Problem to solve: Only the lines from the one that includes "Join our mailing list (215, 998)" through the last line below belong in the reply, copied exactly and without pictures.

Pixel coordinate grounding data:
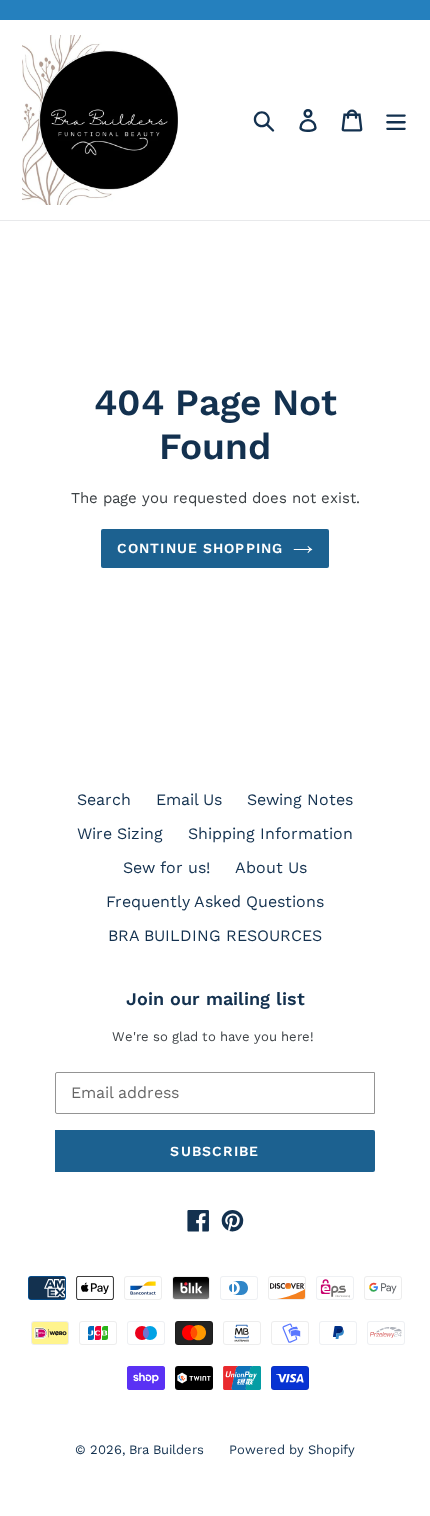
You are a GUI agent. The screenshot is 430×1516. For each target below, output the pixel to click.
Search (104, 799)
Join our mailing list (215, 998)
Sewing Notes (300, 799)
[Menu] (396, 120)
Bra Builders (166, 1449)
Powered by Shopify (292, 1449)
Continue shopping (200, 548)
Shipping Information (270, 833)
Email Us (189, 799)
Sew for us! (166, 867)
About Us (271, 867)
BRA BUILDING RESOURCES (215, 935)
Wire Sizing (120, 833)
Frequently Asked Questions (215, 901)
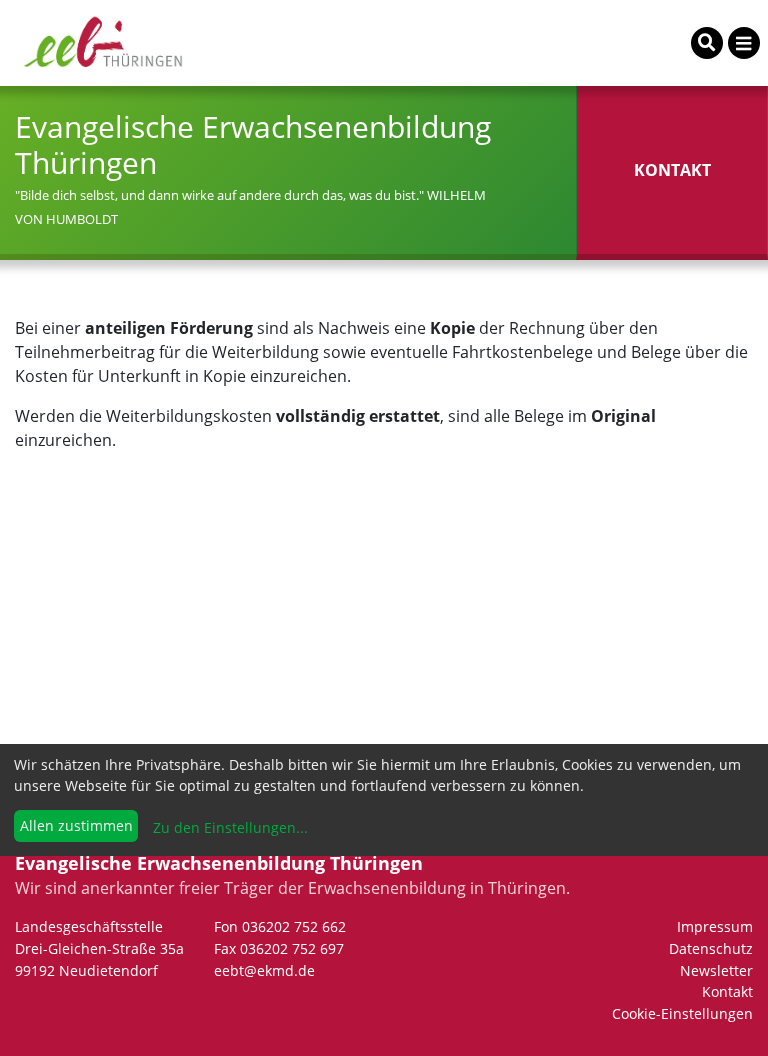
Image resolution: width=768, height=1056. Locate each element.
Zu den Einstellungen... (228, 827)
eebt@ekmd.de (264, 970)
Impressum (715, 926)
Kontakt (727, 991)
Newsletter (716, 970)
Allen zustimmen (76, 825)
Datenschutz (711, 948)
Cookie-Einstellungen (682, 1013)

Exercise solution:
Join our mailing list (215, 998)
Sewing Notes (300, 799)
[Menu] (396, 120)
Bra Builders (166, 1449)
Powered by Shopify (292, 1449)
Continue shopping (200, 548)
Shipping Information (270, 833)
Email Us (189, 799)
Sew for us! (166, 867)
About Us (271, 867)
BRA BUILDING RESOURCES (215, 935)
Wire Sizing (120, 833)
Frequently Asked Questions (215, 901)
Image resolution: width=768, height=1056. Locate each element.
Zu den Einstellungen... (228, 827)
eebt@ekmd.de (264, 970)
Impressum (715, 926)
Kontakt (727, 991)
Newsletter (716, 970)
Allen zustimmen (76, 825)
Datenschutz (711, 948)
Cookie-Einstellungen (682, 1013)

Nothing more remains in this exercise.